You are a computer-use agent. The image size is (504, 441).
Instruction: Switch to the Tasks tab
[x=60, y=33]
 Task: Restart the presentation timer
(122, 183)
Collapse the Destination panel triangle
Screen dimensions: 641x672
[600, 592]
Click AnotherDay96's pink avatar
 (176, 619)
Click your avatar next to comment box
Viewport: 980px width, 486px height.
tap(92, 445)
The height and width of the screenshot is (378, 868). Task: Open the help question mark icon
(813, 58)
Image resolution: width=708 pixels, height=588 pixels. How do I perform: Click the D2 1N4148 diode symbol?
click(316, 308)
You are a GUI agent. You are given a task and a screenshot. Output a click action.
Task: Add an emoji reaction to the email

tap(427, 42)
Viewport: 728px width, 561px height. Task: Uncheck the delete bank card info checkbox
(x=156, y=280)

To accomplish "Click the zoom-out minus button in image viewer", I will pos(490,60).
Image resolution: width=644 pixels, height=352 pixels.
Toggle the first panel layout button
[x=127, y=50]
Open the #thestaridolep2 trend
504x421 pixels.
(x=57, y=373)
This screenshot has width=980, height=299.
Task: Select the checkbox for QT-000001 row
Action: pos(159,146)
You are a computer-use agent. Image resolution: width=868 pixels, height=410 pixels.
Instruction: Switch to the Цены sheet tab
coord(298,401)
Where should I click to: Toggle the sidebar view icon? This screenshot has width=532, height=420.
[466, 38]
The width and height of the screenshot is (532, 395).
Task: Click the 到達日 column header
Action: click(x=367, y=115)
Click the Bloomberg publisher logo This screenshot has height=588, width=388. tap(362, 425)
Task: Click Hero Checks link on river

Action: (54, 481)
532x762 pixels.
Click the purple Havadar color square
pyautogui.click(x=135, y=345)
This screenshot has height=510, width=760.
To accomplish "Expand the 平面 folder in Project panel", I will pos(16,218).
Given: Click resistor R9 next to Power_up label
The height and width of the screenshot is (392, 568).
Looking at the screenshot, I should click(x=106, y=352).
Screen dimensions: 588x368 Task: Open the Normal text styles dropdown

──────────

WHAT TO PRODUCE:
For each line above that includes "computer", copy the line.

YOUR RESPONSE:
You are a computer-use agent. The image size is (504, 441).
You are a computer-use agent. Image resolution: width=868 pixels, height=410 pixels.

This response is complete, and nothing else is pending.